-------- DOCUMENT --------
First Narayever Congregation is a traditional-egalitarian synagogue located at 187 Brunswick Avenue, in the Harbord Village neighbourhood of Toronto, Ontario, Canada. It is the largest Jewish congregation in downtown Toronto. It was founded by the Jewish immigrants from Narayiv, western Ukraine, hence the Yiddish name "Narayever".

Founded by 1914 as an Orthodox synagogue by Galician immigrants to Toronto, it was a landsmanshaft, an association whose members had immigrated from the same town, in this case the town of Naraiev. The congregation originally met in a rented building at the corner of Huron and Dundas. In 1943, the congregation acquired and moved to its current building on Brunswick which had previously been Bethel Church and originally a Foresters' Lodge.

In the decades following World War II, many of the congregants followed the rest of the Jewish community as it moved up Bathurst Street north of St. Clair Avenue, but some continued to travel downtown to attend the synagogue. Other Jews who had remained in the neighbourhood began attending after their own synagogues moved north. Younger professionals and more liberal members joined the congregation in the 1970s and 1980s and, after the older generation retired from the synagogue's board in 1983, an alternative egalitarian service was introduced downstairs while the Orthodox service continued in the main sanctuary. As attendance for the Orthodox service dwindled to the point that it was unable to attract a minyan, the egalitarian service moved upstairs and the synagogue began attracting more new members and went in a new direction, and is today unaffiliated with any larger Jewish religious movement.
--------
Copy out the passage about the First Narayever Congregation word for word, in full.
-------- LISTED RECORDS --------
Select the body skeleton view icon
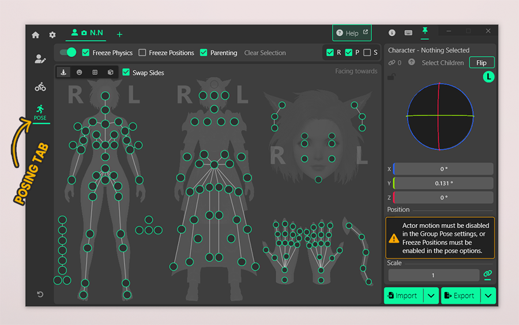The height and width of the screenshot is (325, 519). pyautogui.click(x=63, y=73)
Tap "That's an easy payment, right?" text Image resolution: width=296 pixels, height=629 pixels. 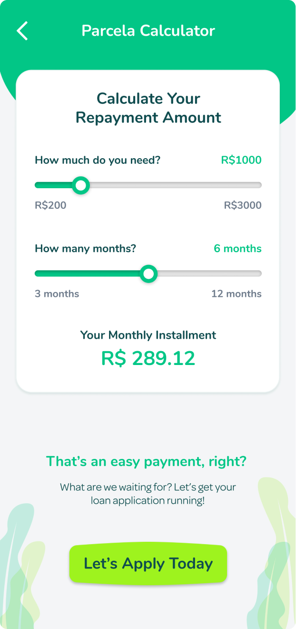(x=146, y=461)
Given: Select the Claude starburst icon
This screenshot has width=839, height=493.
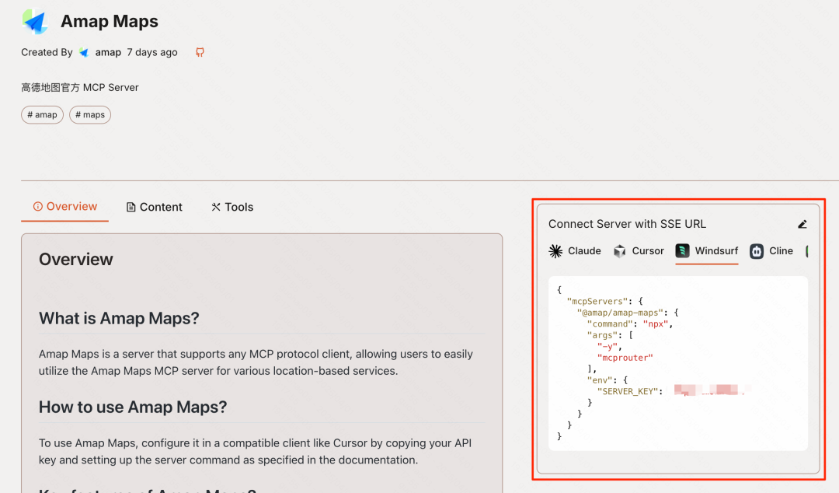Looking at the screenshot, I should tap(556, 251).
--------
-------- LISTED RECORDS --------
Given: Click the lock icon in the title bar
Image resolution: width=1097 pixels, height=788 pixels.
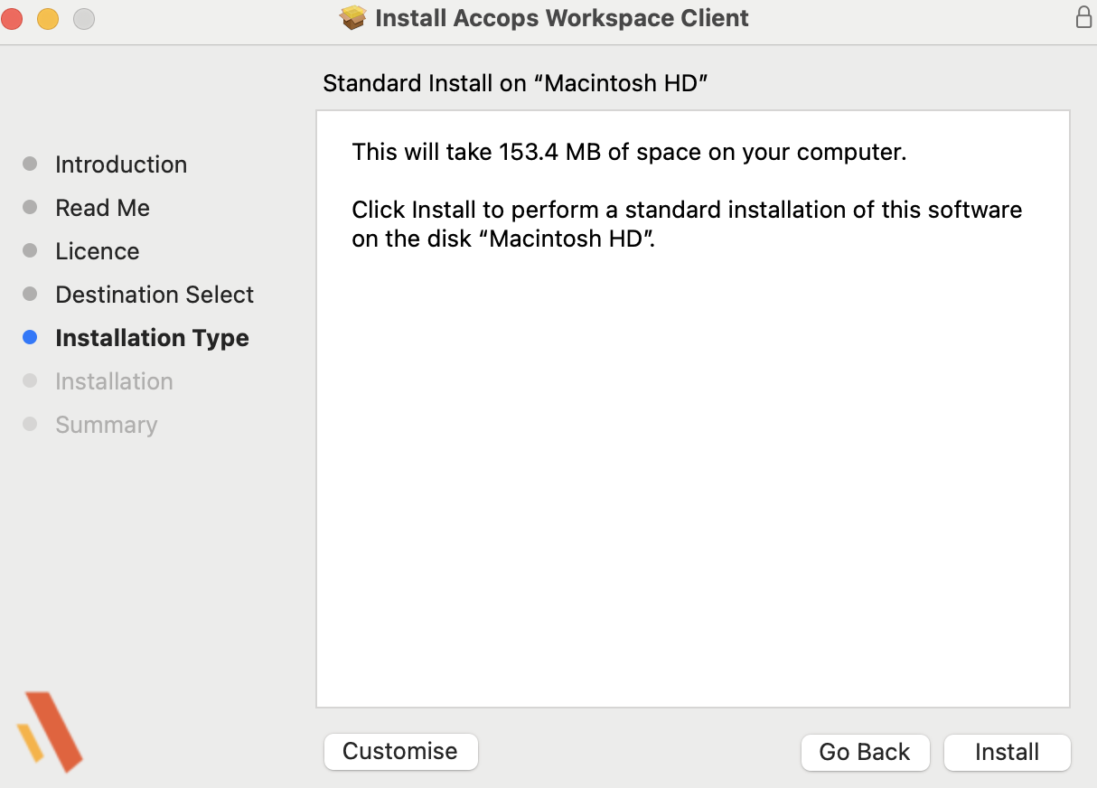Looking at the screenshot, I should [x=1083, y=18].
--------
> _RESULT_
First Narayever Congregation is a traditional-egalitarian synagogue located at 187 Brunswick Avenue, in the Harbord Village neighbourhood of Toronto, Ontario, Canada. It is the largest Jewish congregation in downtown Toronto. It was founded by the Jewish immigrants from Narayiv, western Ukraine, hence the Yiddish name "Narayever".

Founded by 1914 as an Orthodox synagogue by Galician immigrants to Toronto, it was a landsmanshaft, an association whose members had immigrated from the same town, in this case the town of Naraiev. The congregation originally met in a rented building at the corner of Huron and Dundas. In 1943, the congregation acquired and moved to its current building on Brunswick which had previously been Bethel Church and originally a Foresters' Lodge.

In the decades following World War II, many of the congregants followed the rest of the Jewish community as it moved up Bathurst Street north of St. Clair Avenue, but some continued to travel downtown to attend the synagogue. Other Jews who had remained in the neighbourhood began attending after their own synagogues moved north. Younger professionals and more liberal members joined the congregation in the 1970s and 1980s and, after the older generation retired from the synagogue's board in 1983, an alternative egalitarian service was introduced downstairs while the Orthodox service continued in the main sanctuary. As attendance for the Orthodox service dwindled to the point that it was unable to attract a minyan, the egalitarian service moved upstairs and the synagogue began attracting more new members and went in a new direction, and is today unaffiliated with any larger Jewish religious movement.